__About this task__: Where a line of the listing below includes the word "computer", reproduce that line.

--- --- ---

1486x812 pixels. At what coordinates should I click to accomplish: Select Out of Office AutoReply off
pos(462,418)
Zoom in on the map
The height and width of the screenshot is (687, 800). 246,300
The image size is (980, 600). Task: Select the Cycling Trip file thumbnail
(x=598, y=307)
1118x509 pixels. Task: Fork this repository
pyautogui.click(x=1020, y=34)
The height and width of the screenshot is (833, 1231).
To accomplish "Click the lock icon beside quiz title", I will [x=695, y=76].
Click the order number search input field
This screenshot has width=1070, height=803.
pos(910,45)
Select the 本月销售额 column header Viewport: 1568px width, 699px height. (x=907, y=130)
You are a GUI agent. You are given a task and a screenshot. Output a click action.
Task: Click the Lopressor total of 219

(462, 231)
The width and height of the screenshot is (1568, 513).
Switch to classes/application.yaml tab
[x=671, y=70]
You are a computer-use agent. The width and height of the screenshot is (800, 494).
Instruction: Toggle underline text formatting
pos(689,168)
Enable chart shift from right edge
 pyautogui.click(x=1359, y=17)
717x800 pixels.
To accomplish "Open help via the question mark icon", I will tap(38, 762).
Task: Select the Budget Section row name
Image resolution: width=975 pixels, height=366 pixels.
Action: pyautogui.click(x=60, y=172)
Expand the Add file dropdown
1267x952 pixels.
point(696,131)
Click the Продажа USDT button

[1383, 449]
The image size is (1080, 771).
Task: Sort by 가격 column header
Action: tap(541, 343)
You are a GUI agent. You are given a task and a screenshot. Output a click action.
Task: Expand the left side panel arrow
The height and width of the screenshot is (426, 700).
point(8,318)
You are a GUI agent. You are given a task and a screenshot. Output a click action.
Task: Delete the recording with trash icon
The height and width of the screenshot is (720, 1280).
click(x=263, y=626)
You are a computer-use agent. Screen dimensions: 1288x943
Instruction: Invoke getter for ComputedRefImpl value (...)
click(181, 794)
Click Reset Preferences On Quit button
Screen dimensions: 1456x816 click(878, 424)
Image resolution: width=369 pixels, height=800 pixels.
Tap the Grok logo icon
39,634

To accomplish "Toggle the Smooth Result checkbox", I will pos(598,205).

--- --- ---

__Exercise response__:
You are a computer-use agent. The width and height of the screenshot is (800, 494).
You are a computer-use agent. Screen dimensions: 1288x943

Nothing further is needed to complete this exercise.